#### PROVIDED MATERIAL ####

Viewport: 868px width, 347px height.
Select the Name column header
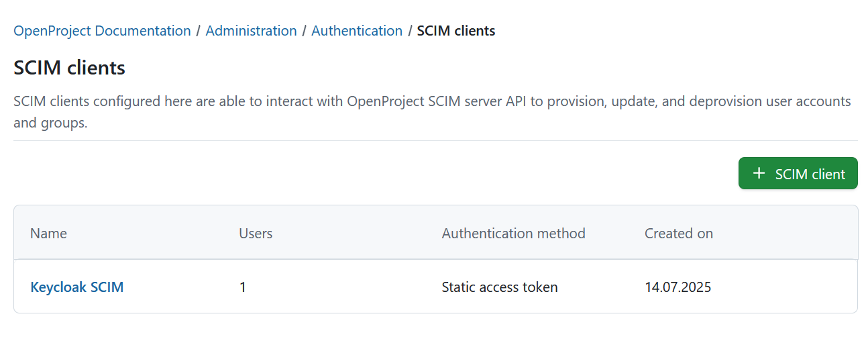[48, 234]
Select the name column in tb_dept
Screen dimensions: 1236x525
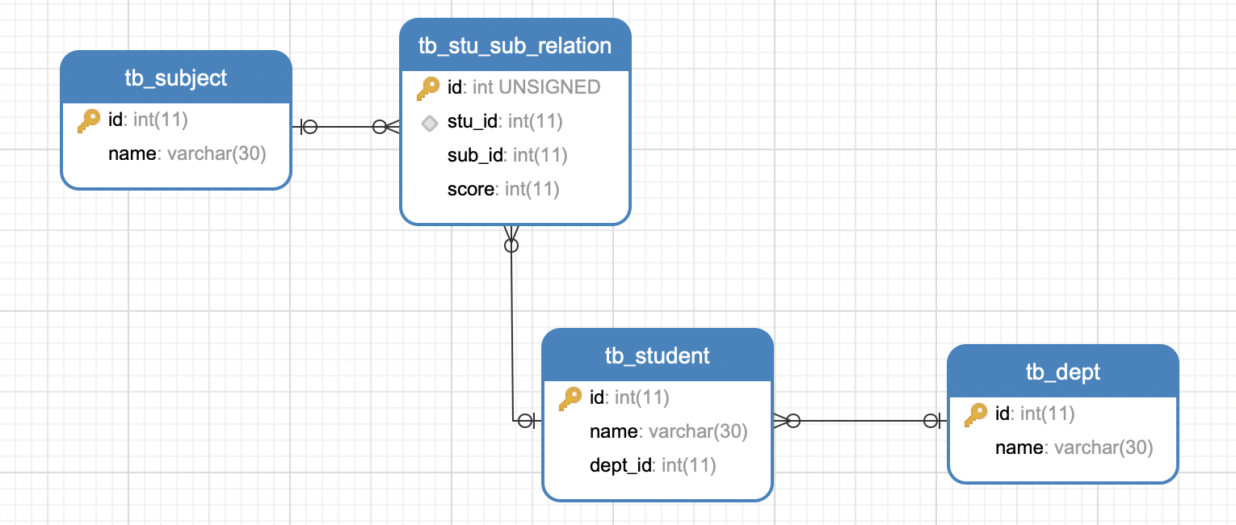(1074, 447)
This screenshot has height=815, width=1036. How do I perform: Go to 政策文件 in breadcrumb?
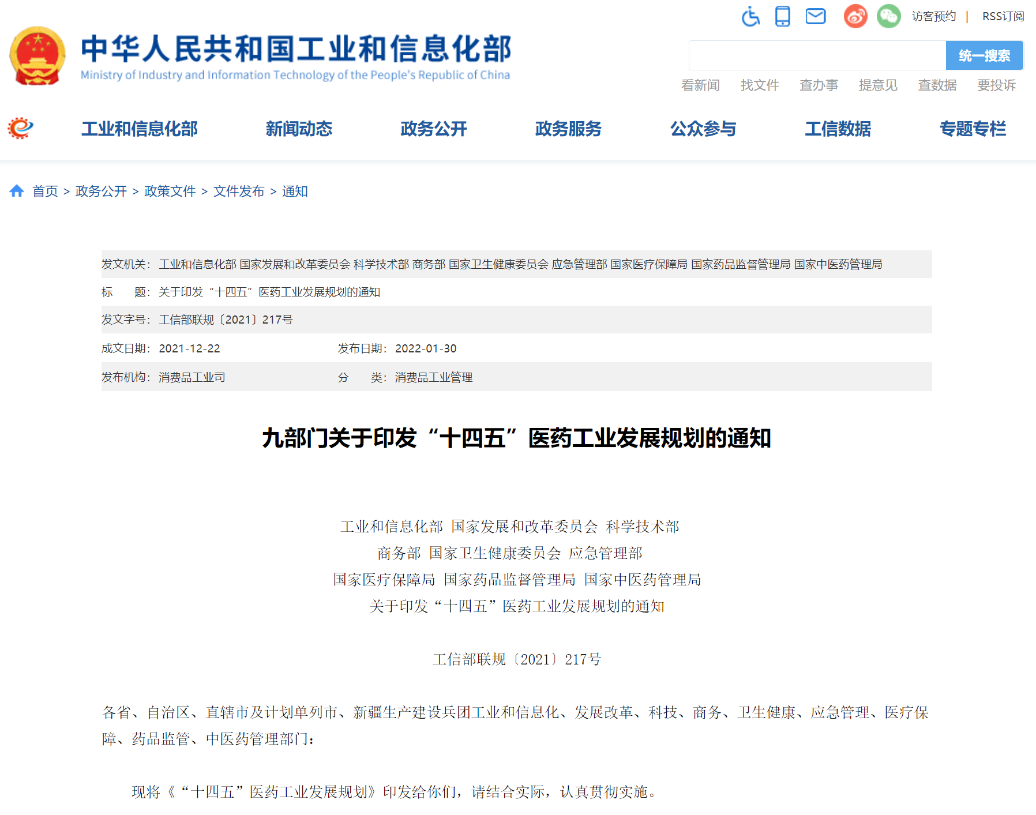[x=170, y=191]
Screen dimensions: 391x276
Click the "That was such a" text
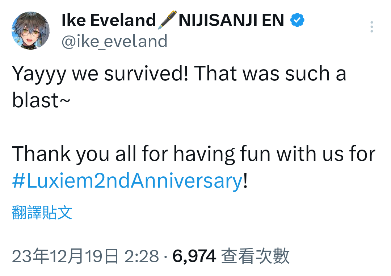(x=270, y=74)
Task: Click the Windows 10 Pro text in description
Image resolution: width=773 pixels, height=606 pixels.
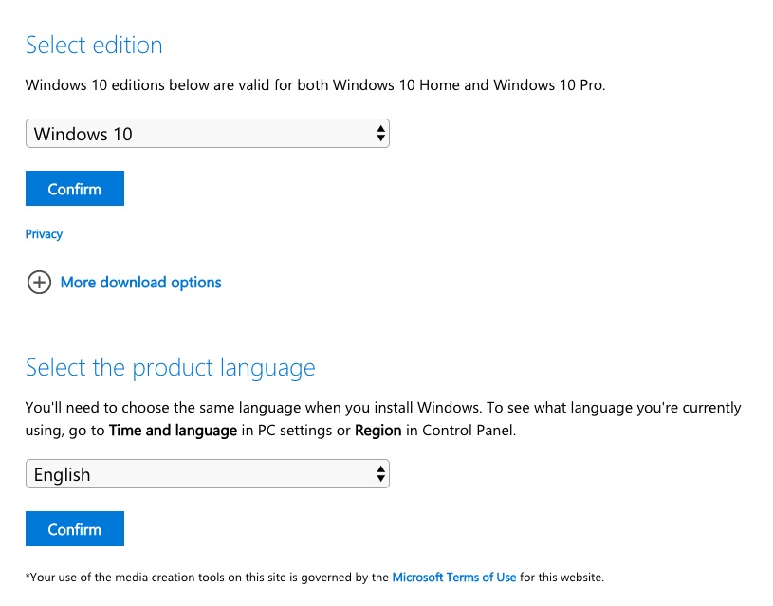Action: [x=548, y=84]
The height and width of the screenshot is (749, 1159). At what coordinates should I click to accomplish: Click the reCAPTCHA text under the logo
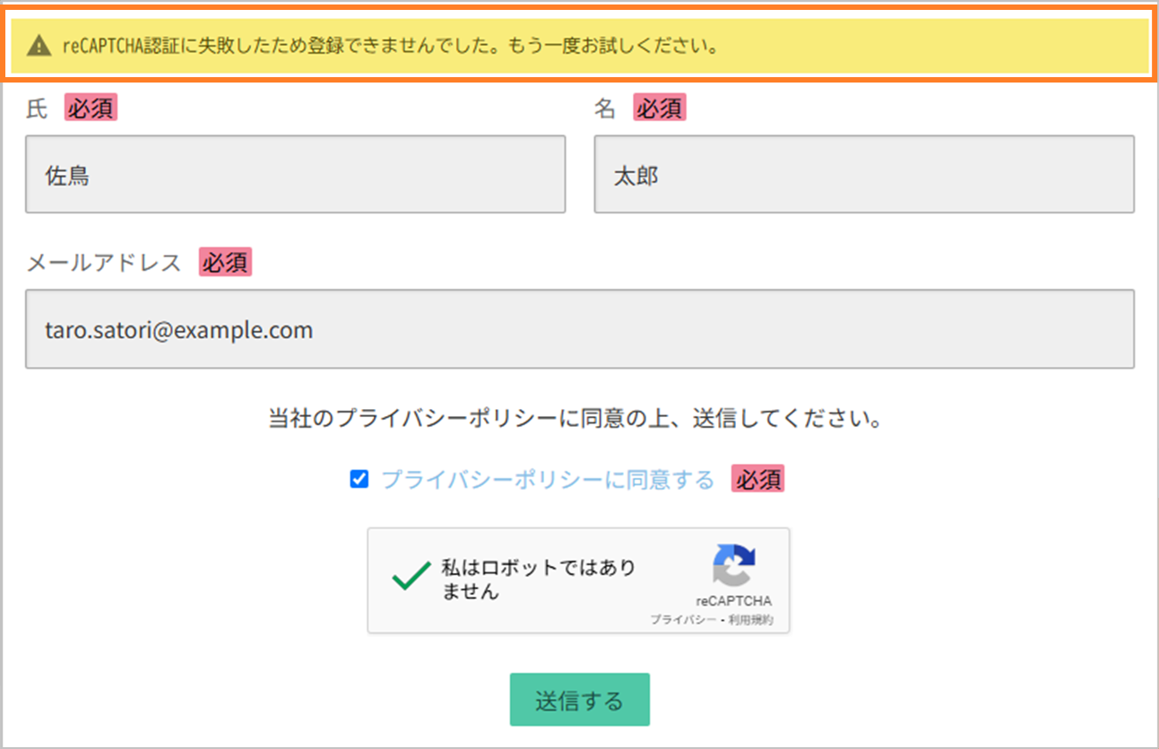[733, 601]
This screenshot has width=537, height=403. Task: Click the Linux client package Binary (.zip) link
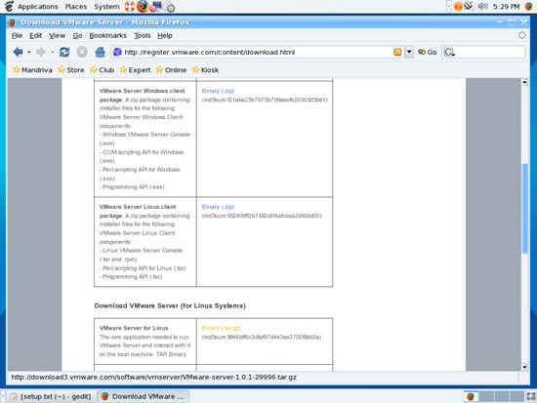tap(218, 207)
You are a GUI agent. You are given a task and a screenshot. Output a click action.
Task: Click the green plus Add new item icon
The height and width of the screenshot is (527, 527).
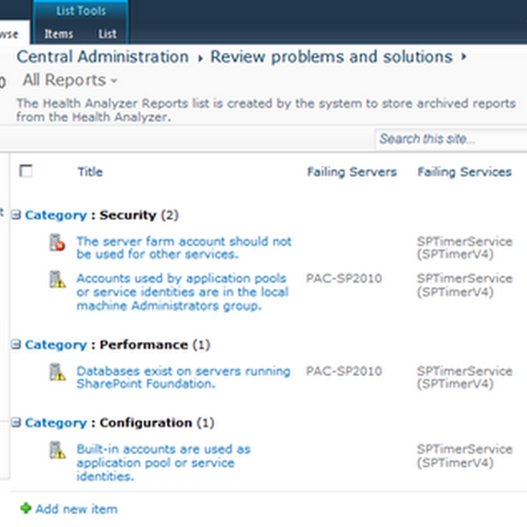pyautogui.click(x=26, y=509)
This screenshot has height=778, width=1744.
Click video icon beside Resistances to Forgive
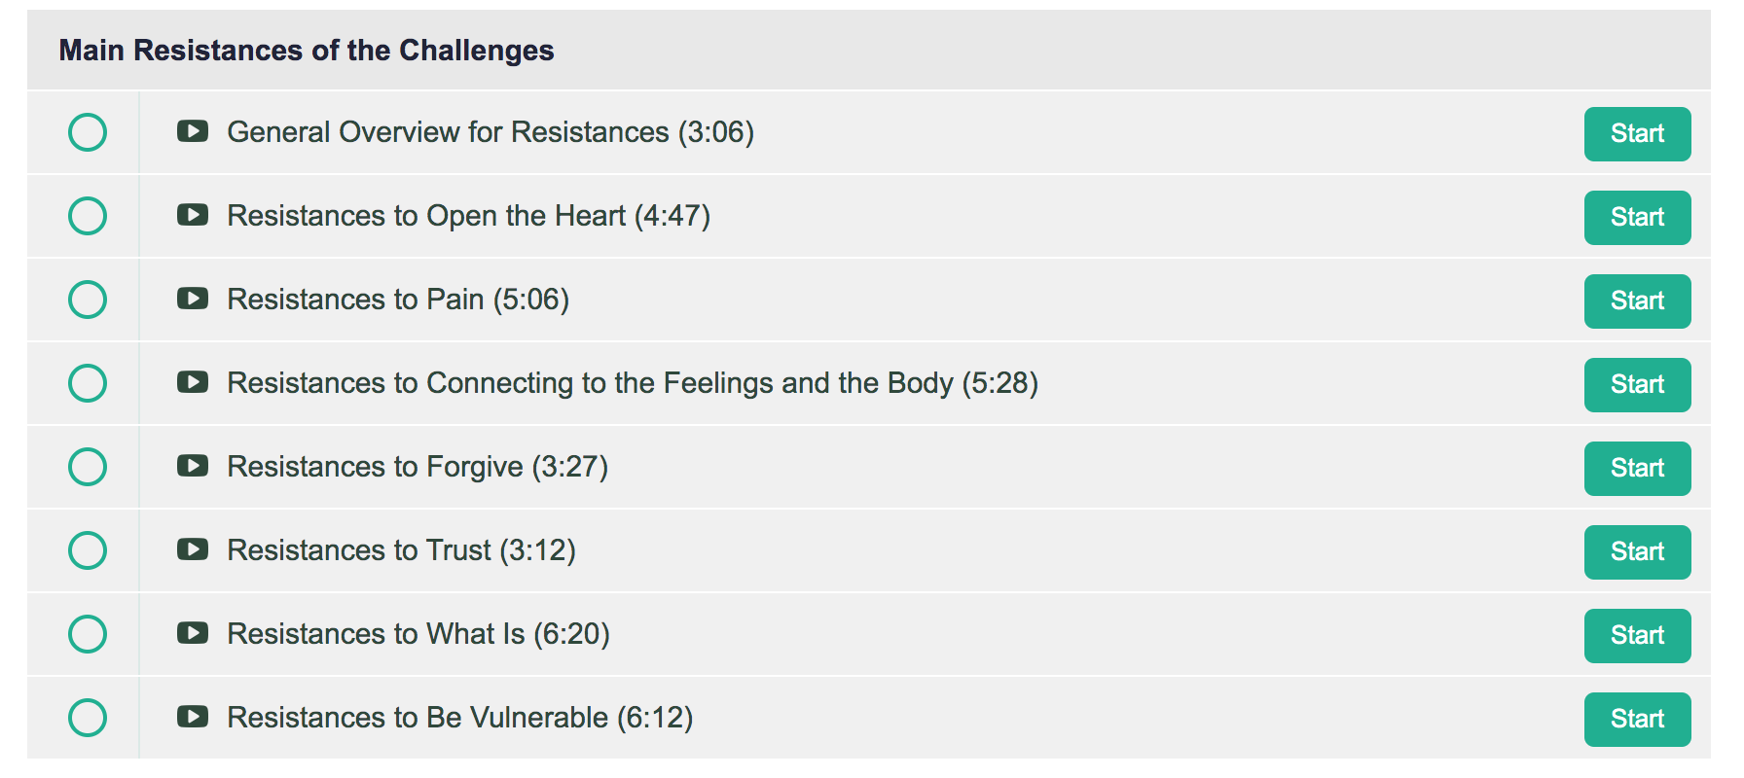pyautogui.click(x=193, y=466)
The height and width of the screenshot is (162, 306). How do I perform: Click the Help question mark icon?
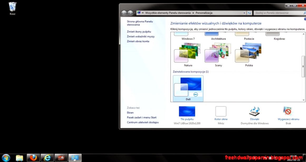(305, 19)
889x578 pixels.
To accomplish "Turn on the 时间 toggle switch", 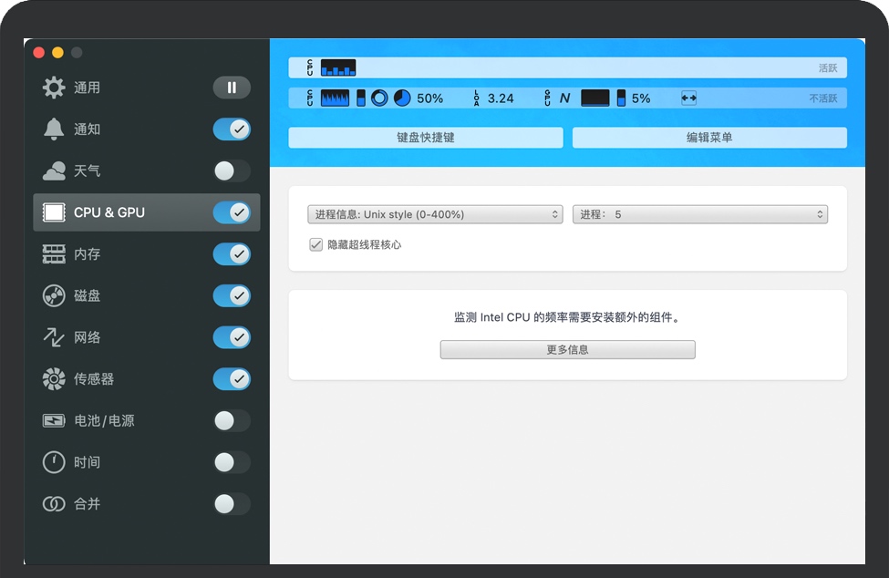I will [x=232, y=462].
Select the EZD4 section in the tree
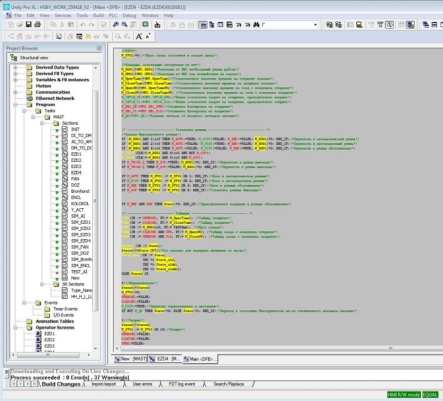Image resolution: width=443 pixels, height=401 pixels. [x=76, y=173]
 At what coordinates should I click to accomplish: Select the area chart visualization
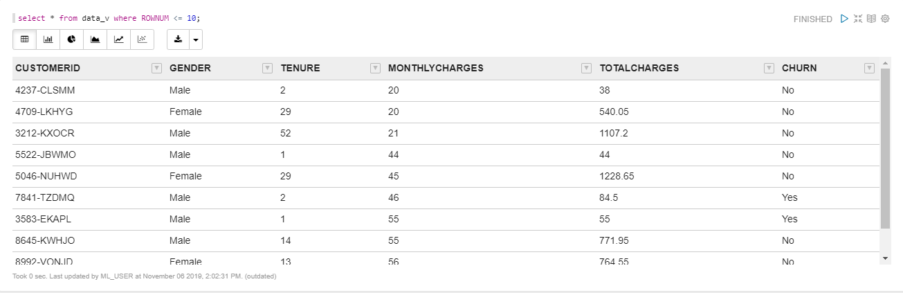point(95,39)
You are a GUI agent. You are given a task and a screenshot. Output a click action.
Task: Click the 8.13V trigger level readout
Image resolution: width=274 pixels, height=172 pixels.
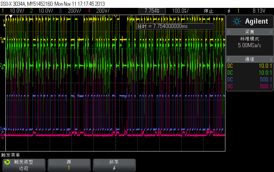[259, 11]
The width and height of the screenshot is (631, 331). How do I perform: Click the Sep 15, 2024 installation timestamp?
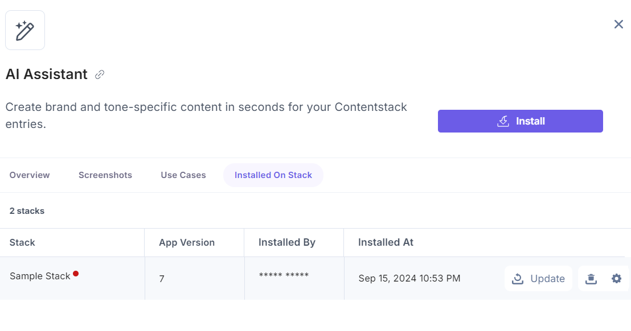pyautogui.click(x=409, y=278)
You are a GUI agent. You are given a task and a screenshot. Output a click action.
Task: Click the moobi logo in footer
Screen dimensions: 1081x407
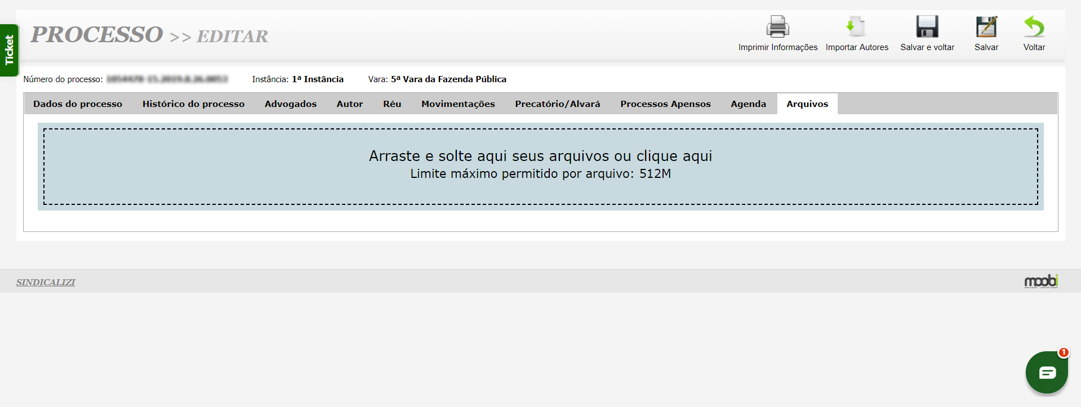(x=1040, y=281)

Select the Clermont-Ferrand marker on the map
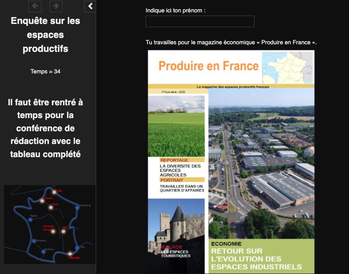click(53, 231)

####

- **PROBLEM TO WORK ON**
A word-for-word copy of the lines from the one containing "Image resolution: width=274" through the last line of the records is what is wanted, without pictures and without any other line.

- **ANSWER FOR THE TASK**
Image resolution: width=274 pixels, height=172 pixels.
[259, 11]
The width and height of the screenshot is (631, 331). How do I perform: Click the Sep 15, 2024 installation timestamp?
pyautogui.click(x=409, y=278)
You are a GUI agent. You are given a task and a screenshot. Output a click action.
Task: Click the moobi logo in footer
Screen dimensions: 1081x407
(x=1040, y=281)

Select the Clermont-Ferrand marker on the map
click(53, 231)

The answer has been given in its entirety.